The research highlights the benefits of a granular approach to autoformalization, demonstrating how breaking down complex proofs into manageable steps improves verification rates and offers a more transparent and understandable process. By decomposing proofs into smaller, verifiable components, StepProof not only enhances the efficiency of formalization but also provides a clearer understanding of the underlying reasoning, making it easier for mathematicians and logicians to ensure the correctness of their work.

The experimental results demonstrate that StepProof significantly outperforms conventional autoformalization techniques in both proof success rate and efficiency. The system was tested on a variety of mathematical problems, including theorems from diverse areas of mathematics, and consistently achieved higher success rates compared to existing methods. This suggests a broader applicability beyond specific mathematical domains.

The research also investigated the usability of StepProof and found it was well-received by mathematicians and researchers. Participants reported the system was easy to use and helped them identify and correct errors in their proofs more quickly. This positive user experience is crucial for promoting the adoption of formal methods within the mathematical community.

Future work will focus on extending StepProof to support a wider range of mathematical problems and formal languages. The researchers also plan to investigate the use of machine learning techniques to improve the accuracy and efficiency of the system, potentially through reinforcement learning or more sophisticated natural language processing.

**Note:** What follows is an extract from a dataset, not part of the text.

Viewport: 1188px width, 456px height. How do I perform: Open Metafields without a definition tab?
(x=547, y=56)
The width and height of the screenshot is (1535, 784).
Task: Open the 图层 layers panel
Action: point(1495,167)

In conclusion, StepProof represents a significant advance in the field of automated theorem proving and offers a promising new approach to formalizing mathematical reasoning. By combining the power of large language models with the rigor of formal methods, StepProof provides a valuable tool for mathematicians and researchers interested in ensuring the correctness and completeness of their work. The system’s granular approach, intuitive interface, and high performance make it a valuable asset for anyone involved in the formalization of mathematical proofs.